Term Life Insurance vs Endowment Plans in Pakistan: Which Makes Sense?
This article is for informational purposes only and does not constitute registered financial or insurance advice. Specific premiums, bonus rates, and policy terms vary by insurer and change over time — get a personalized illustration and read the policy document itself before deciding.
Ask most Pakistanis with life insurance what kind of policy they have, and many will describe something that sounds like a savings plan with a small insurance component attached — because that’s how endowment plans are most commonly sold here. Term insurance, the cheaper and often more suitable option for pure protection, gets far less airtime. This is part of our pillar guide to insurance and Takaful in Pakistan.
Key Takeaways
- Term insurance provides a death benefit only if you die within the policy term — nothing is paid if you outlive it
- Endowment plans combine life cover with a savings component, paying a maturity lump sum if you survive the term
- For the same death benefit, term insurance premiums are substantially lower than endowment premiums
- Endowment maturity returns are typically not guaranteed at a fixed rate — they depend on the insurer’s declared bonus rates over the years
Term Insurance: Protection, Nothing Else
Term insurance exists for one purpose: replacing your income for the people who depend on it, if you die during a defined period.
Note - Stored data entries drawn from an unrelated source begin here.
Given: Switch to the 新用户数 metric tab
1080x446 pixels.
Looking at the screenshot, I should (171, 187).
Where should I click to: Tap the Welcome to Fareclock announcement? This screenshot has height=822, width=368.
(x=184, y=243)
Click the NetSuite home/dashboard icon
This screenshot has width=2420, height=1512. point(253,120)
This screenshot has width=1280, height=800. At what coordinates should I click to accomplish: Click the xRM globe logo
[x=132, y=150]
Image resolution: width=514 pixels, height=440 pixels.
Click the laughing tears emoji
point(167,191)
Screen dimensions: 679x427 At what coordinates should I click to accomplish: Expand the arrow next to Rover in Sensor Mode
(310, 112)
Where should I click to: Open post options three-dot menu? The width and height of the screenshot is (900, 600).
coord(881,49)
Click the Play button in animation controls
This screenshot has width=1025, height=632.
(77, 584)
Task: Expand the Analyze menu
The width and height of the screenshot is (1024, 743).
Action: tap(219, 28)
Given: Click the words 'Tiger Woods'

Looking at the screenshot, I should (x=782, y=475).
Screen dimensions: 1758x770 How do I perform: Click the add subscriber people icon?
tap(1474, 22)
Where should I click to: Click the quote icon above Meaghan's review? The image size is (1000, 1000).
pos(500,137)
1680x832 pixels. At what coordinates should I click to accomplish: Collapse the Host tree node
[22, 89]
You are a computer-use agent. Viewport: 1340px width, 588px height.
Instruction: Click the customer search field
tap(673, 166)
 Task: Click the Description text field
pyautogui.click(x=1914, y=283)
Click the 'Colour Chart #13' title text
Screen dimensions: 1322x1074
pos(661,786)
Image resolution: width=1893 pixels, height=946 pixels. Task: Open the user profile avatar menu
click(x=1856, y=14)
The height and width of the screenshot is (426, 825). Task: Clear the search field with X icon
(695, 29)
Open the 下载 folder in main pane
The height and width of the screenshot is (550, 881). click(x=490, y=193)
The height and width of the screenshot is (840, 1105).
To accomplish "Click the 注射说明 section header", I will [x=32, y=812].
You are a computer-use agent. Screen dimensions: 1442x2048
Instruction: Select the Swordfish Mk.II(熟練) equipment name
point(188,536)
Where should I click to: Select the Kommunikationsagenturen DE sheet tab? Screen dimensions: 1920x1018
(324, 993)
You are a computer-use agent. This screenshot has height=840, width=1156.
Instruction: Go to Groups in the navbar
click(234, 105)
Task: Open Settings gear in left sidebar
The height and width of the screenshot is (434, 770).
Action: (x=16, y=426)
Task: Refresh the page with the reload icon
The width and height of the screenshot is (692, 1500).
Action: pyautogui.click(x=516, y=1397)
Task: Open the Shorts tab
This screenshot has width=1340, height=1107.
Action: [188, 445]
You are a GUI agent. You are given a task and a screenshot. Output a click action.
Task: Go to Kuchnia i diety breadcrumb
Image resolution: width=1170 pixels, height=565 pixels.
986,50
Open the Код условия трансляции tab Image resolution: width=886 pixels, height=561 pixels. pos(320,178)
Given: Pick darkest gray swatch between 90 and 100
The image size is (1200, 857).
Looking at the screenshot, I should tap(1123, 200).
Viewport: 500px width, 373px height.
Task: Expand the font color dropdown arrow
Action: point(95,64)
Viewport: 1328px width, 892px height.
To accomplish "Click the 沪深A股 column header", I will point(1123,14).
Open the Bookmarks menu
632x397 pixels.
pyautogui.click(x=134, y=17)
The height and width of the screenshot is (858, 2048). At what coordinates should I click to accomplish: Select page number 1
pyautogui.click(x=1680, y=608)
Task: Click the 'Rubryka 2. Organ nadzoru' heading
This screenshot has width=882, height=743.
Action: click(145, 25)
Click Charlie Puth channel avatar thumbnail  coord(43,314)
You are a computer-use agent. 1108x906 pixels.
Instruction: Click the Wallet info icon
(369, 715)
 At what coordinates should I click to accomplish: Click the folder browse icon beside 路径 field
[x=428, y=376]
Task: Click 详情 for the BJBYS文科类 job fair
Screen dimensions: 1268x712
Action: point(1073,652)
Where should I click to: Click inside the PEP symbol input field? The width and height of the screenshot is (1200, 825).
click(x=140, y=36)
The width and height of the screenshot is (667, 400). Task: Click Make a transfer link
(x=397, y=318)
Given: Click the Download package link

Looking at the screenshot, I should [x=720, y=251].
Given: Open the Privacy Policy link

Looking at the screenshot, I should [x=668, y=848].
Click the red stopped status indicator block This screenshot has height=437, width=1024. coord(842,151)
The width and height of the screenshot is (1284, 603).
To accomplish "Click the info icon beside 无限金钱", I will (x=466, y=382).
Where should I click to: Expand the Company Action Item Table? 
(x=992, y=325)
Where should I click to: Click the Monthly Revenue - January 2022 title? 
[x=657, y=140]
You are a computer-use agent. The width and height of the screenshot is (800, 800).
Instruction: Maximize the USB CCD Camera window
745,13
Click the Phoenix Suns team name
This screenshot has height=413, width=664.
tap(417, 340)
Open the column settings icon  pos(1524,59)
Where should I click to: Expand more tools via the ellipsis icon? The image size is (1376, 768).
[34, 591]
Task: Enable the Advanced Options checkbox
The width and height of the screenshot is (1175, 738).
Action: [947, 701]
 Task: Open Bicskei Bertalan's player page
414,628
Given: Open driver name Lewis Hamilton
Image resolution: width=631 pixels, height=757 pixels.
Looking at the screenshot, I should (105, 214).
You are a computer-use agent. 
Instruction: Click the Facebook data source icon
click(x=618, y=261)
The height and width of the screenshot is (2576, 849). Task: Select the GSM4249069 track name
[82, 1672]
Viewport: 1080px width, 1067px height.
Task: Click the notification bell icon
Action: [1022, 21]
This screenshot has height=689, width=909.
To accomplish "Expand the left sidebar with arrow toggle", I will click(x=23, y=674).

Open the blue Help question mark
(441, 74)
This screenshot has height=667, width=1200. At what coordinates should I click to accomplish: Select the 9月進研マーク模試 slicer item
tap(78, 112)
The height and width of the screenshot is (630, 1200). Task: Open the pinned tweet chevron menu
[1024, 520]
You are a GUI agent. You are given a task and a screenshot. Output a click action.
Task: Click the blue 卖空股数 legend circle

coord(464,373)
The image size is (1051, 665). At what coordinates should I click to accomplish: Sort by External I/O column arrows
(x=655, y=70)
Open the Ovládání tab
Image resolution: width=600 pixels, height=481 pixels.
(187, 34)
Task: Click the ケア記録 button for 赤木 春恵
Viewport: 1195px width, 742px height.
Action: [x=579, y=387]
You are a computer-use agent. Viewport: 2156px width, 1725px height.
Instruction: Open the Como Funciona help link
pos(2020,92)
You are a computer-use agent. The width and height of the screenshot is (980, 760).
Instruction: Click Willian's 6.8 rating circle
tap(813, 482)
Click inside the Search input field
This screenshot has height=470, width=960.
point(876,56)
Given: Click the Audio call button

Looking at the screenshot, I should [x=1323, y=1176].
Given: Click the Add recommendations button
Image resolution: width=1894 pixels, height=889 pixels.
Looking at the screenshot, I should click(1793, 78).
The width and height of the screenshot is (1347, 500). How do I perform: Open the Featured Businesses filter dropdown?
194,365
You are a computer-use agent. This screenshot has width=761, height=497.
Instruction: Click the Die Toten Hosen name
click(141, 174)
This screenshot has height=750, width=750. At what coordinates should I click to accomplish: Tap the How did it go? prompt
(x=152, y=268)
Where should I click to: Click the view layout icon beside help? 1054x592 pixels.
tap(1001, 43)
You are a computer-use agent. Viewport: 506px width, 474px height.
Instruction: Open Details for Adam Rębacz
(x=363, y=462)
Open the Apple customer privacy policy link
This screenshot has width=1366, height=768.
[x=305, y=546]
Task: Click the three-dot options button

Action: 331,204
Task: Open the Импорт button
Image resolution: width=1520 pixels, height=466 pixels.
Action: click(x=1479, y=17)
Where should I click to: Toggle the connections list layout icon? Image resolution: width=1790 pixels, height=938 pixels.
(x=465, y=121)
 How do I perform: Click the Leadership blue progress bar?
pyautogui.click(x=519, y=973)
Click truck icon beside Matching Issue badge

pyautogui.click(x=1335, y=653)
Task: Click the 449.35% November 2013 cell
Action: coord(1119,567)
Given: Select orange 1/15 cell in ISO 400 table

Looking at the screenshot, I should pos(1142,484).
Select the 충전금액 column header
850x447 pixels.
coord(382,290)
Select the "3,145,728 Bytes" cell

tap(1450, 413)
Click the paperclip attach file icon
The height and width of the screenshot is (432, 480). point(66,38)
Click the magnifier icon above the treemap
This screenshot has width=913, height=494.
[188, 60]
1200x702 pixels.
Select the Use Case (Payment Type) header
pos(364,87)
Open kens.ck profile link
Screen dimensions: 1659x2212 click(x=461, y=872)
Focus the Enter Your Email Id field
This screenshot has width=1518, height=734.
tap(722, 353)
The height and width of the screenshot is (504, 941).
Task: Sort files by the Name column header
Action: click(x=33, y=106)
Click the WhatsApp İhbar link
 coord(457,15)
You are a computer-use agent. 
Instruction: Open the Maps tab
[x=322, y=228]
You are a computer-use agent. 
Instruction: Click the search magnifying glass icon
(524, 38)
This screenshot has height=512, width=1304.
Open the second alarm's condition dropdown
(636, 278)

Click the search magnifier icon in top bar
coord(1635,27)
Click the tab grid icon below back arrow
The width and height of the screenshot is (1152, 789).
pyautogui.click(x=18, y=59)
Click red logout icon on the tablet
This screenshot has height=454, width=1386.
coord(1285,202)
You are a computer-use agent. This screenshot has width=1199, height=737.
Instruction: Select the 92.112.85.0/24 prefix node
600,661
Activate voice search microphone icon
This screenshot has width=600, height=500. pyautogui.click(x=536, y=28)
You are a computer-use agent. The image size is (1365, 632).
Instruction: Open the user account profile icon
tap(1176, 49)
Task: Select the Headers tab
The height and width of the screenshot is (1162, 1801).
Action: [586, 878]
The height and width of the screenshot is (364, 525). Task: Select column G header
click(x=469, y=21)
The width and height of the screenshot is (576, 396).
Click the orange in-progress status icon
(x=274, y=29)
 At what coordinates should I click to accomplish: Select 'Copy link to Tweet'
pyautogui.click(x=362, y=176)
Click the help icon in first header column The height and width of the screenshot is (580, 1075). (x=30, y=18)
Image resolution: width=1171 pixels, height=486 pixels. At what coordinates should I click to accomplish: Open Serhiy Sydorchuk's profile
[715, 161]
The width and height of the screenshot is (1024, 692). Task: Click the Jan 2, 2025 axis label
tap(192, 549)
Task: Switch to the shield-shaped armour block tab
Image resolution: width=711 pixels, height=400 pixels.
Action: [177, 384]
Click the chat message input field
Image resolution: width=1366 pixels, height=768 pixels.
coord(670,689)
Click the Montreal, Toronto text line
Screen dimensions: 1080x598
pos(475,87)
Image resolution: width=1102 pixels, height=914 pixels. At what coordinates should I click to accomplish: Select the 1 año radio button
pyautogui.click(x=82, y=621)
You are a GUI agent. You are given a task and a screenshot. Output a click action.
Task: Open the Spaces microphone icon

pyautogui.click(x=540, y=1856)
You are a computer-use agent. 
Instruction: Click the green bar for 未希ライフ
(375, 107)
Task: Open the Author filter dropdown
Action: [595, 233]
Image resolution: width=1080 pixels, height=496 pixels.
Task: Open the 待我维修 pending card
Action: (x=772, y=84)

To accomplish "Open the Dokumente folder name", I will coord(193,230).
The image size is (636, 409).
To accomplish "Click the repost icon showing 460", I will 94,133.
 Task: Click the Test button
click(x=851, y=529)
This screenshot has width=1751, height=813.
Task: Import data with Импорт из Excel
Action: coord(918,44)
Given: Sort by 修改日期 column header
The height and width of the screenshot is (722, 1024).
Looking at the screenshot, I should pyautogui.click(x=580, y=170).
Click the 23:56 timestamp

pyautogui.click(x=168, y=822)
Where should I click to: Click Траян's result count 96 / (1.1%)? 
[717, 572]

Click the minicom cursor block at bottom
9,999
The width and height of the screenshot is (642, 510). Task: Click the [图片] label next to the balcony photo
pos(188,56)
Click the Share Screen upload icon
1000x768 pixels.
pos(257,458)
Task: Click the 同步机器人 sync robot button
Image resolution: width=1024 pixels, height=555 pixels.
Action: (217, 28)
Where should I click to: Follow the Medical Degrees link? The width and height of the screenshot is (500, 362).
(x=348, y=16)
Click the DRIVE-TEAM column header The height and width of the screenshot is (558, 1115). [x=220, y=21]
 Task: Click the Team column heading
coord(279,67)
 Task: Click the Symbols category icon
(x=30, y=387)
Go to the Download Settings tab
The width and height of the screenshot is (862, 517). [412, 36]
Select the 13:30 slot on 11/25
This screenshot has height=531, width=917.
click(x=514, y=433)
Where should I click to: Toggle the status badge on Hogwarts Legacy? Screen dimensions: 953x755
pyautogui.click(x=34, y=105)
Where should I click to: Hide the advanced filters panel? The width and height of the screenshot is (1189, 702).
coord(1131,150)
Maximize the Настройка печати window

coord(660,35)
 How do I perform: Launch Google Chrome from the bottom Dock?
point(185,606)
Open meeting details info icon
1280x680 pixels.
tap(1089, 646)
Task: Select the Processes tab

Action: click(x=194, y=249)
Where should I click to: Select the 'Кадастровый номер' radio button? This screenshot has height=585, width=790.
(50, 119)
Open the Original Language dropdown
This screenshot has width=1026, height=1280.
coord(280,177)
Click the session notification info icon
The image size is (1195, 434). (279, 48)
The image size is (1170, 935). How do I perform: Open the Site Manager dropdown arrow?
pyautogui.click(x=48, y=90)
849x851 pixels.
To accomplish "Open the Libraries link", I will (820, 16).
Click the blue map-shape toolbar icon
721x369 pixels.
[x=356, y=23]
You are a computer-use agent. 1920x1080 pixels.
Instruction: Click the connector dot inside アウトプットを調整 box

There’s no maturity payout, no cash value, and no refund if you’re alive when the term ends — which is precisely why it’s the cheapest way to buy a meaningful amount of coverage. It suits situations with a clear end date to the financial responsibility: until a mortgage is paid off, until children become financially independent, or until a specific number of working years remain.
Endowment Plans: Protection Plus Forced Savings
An endowment plan — commonly sold in Pakistan as a 10 to 25-year plan through insurers like State Life and EFU Life — combines a death benefit with a savings component that pays out as a lump sum if you’re alive when the policy matures, including your accumulated premiums plus bonuses the insurer has declared over the years. This appeals to people who want their premiums to “come back” rather than disappear if nothing happens, but that comfort comes at a real cost: premiums for the same death benefit are considerably higher than a term policy, and the investment return embedded in the plan is typically not guaranteed at a fixed rate — it depends on the insurer’s actual declared bonus rates, which can be checked historically but aren’t promised in advance.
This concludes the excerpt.